Give back the data in full. Leave nothing out.
### Data excerpts ###
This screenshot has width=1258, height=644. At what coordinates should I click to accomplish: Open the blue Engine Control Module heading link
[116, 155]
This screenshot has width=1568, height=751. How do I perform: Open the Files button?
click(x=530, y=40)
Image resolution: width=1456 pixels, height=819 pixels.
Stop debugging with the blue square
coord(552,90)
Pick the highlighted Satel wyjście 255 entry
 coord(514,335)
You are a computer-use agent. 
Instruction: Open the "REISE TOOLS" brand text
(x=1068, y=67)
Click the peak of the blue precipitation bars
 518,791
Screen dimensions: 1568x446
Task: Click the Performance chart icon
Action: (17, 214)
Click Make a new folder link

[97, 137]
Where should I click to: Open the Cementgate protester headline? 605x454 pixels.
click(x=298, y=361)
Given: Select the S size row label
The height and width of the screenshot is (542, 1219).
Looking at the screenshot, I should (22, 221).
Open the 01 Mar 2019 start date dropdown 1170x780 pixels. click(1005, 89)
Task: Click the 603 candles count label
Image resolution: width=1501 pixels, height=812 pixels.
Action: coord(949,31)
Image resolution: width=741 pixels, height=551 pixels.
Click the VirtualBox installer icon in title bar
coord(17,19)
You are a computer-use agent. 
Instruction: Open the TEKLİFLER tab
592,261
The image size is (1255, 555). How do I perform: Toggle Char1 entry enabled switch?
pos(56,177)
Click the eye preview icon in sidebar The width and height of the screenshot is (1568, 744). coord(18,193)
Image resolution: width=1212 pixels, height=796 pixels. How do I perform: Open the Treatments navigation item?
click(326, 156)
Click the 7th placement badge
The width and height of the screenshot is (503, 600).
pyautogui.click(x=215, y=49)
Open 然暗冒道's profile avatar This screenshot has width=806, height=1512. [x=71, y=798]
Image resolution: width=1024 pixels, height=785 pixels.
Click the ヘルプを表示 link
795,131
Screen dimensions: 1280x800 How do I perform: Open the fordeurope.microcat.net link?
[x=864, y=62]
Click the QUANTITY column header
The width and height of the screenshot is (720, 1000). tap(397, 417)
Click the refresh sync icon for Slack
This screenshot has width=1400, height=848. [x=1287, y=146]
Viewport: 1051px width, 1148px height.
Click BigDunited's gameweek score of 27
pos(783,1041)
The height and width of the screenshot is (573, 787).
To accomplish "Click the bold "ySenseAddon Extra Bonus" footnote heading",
###
**Task answer:**
This screenshot has width=1258, height=644. At what coordinates should I click to accomplish: Open the blue Engine Control Module heading link
[116, 155]
This screenshot has width=1568, height=751. How do I perform: Open the Files button?
click(x=530, y=40)
Image resolution: width=1456 pixels, height=819 pixels.
Stop debugging with the blue square
coord(552,90)
Pick the highlighted Satel wyjście 255 entry
 coord(514,335)
You are a computer-use agent. 
Instruction: Open the "REISE TOOLS" brand text
(x=1068, y=67)
Click the peak of the blue precipitation bars
 518,791
Screen dimensions: 1568x446
Task: Click the Performance chart icon
Action: (17, 214)
Click Make a new folder link

[97, 137]
Where should I click to: Open the Cementgate protester headline? 605x454 pixels.
click(x=298, y=361)
Given: Select the S size row label
The height and width of the screenshot is (542, 1219).
Looking at the screenshot, I should (22, 221).
Open the 01 Mar 2019 start date dropdown 1170x780 pixels. click(1005, 89)
Task: Click the 603 candles count label
Image resolution: width=1501 pixels, height=812 pixels.
Action: coord(949,31)
Image resolution: width=741 pixels, height=551 pixels.
Click the VirtualBox installer icon in title bar
coord(17,19)
You are a computer-use agent. 
Instruction: Open the TEKLİFLER tab
592,261
The image size is (1255, 555). How do I perform: Toggle Char1 entry enabled switch?
pos(56,177)
Click the eye preview icon in sidebar The width and height of the screenshot is (1568, 744). coord(18,193)
Image resolution: width=1212 pixels, height=796 pixels. How do I perform: Open the Treatments navigation item?
click(326, 156)
Click the 7th placement badge
The width and height of the screenshot is (503, 600).
pyautogui.click(x=215, y=49)
Open 然暗冒道's profile avatar This screenshot has width=806, height=1512. [x=71, y=798]
Image resolution: width=1024 pixels, height=785 pixels.
Click the ヘルプを表示 link
795,131
Screen dimensions: 1280x800 How do I perform: Open the fordeurope.microcat.net link?
[x=864, y=62]
Click the QUANTITY column header
The width and height of the screenshot is (720, 1000). tap(397, 417)
Click the refresh sync icon for Slack
This screenshot has width=1400, height=848. [x=1287, y=146]
Viewport: 1051px width, 1148px height.
Click BigDunited's gameweek score of 27
pos(783,1041)
The height and width of the screenshot is (573, 787).
To accomplish "Click the bold "ySenseAddon Extra Bonus" footnote heading",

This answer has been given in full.